Presently before the court is the defendant Jeffrey Olson's ("Olson") motion to withdraw his guilty plea.
On June 6, 2017, the Federal Bureau of Investigation ("FBI") filed a criminal complaint against Olson charging him with wire fraud under 18 U.S.C. §1343 (2018) and bank fraud under 18 U.S.C. §1344 (2018). (Doc. 1). That same day, Judge Joseph F. Saporito appointed Joseph A. O'Brien as Olson's counsel. (Doc. 5). On August 8, 2017, a grand jury indicted Olson with one count of wire fraud and one count of bank fraud. (Doc. 12). On August 14, 2017, Olson filed a letter with the court asking for new counsel. (Doc. 17). Three days later Olson plead not guilty to the indictment. (Doc. 18). During his arraignment hearing, Olson decided to keep Joseph A. O'Brien as his counsel after discussing his options with the court. On February 5, 2018, the government filed an information against Olson, which included the two charges from the Middle District of Pennsylvania and one count of attempted bank fraud from the Southern District of New York. (Doc. 30). That same day, the Government and Olson entered into a plea agreement for the charges listed in the information. (Doc. 31).
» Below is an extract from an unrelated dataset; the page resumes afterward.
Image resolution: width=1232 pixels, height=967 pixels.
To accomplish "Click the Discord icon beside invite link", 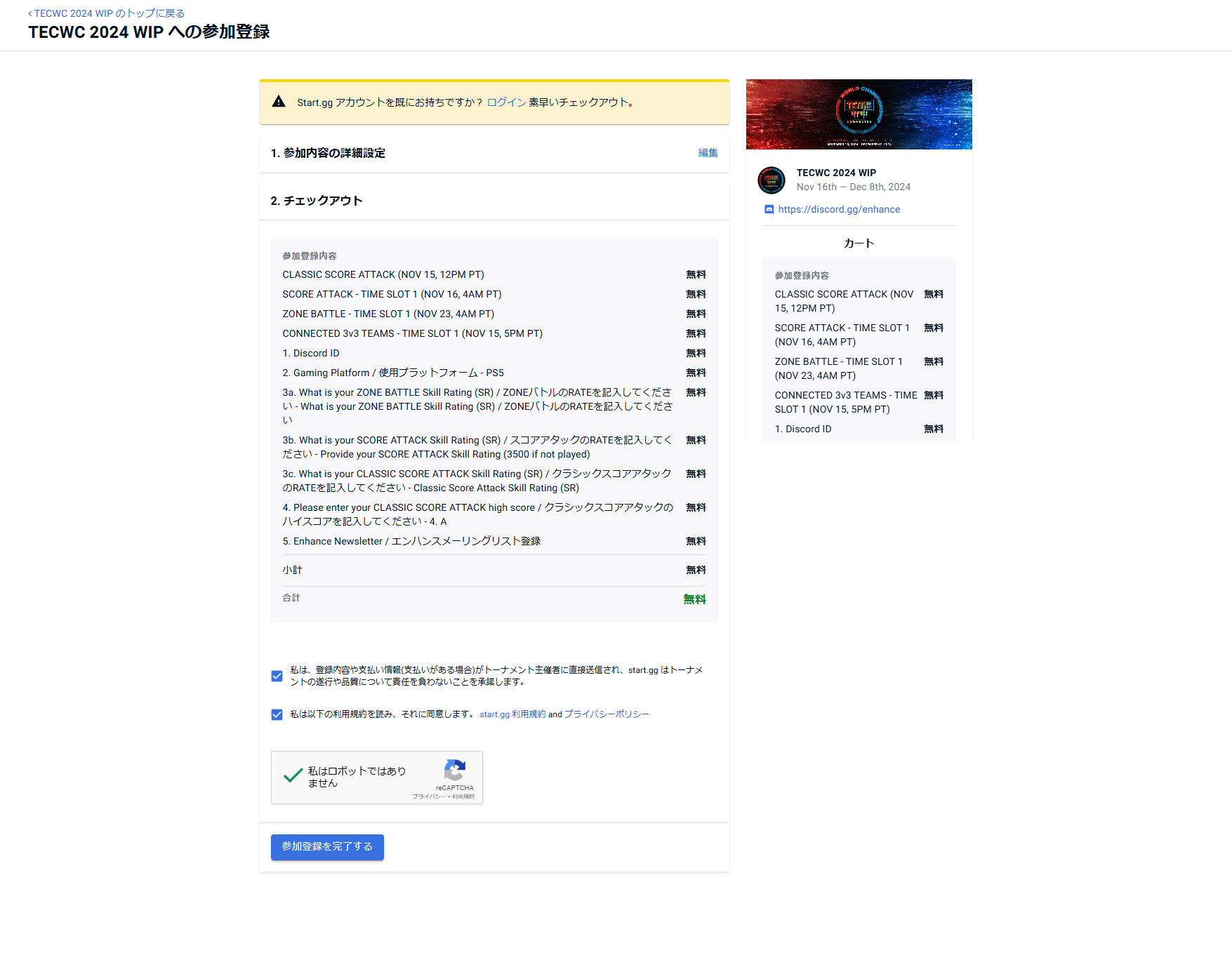I will point(769,210).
On February 15, 2018, Olson appeared before this court and entered a guilty plea to the three charges listed in the information, under the plea agreement. (Doc. 37). Then, on March 16, 2018, Olson filed a pro-se motion to withdraw his guilty plea (Doc. 41) and a pro-se motion to appoint new counsel (Doc. 42). On June 4, 2018, this court appointed Dina Chivar as Olson's counsel (Doc. 50), who withdrew as Olson's counsel on August 1, 2018, because of a conflict of interest. (Doc. 57) (Doc. 58). On August 2, 2018, this court appointed Matthew Comerford as Olson's counsel. (Doc. 59). Thereafter, through his counsel, Olson filed the present motion to withdraw his guilty plea on November 2, 2018. (Doc. 61). The court has received both parties' briefs, and the motion is now ripe for disposition.
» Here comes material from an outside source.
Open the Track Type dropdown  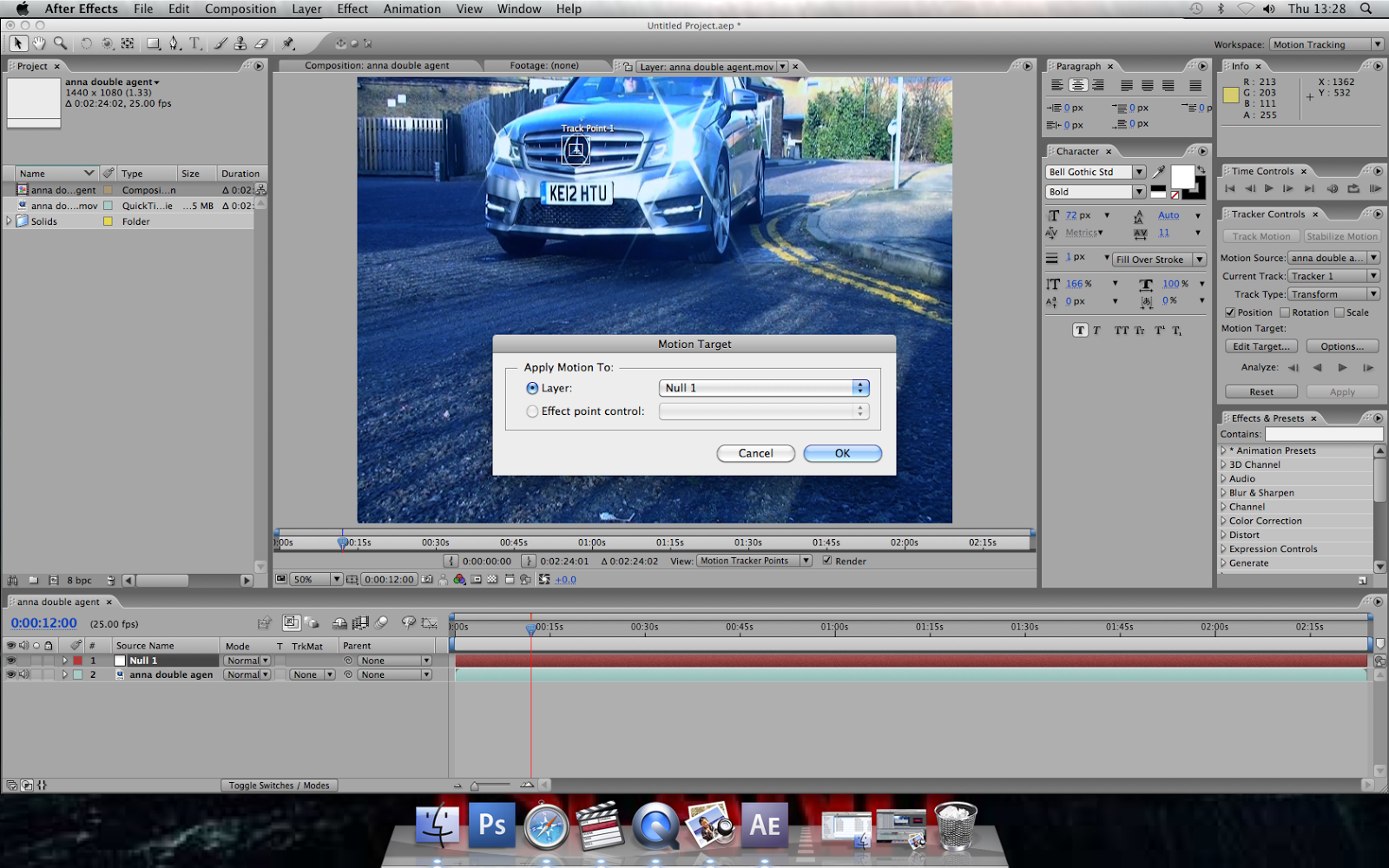pyautogui.click(x=1333, y=294)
"Once a court accepts a defendant's guilty plea, the defendant is not entitled to withdraw that plea simply at his whim." U.S. v. Jones, 336 F.3d 245, 252 (3d Cir. 2003). Federal Rule of Criminal Procedure 11 provides that a defendant may withdraw a plea of guilty "after the court accepts the plea, but before it imposes sentence if . . . the defendant can show a fair and just reason for requesting the withdrawal." U.S. v. Johnson, 491 Fed.Appx. 326, 329 (3d Cir. 2012) (citing Fed.R.Crim.P. 11(d)(2)(B)). "The burden of demonstrating a `fair and just reason' [sic] falls on the defendant, and that burden is substantial." Jones, 336 F.3d at 252 (quoting U.S. v. Hyde, 520 U.S. 670, 676-77 (1997)) (citations omitted).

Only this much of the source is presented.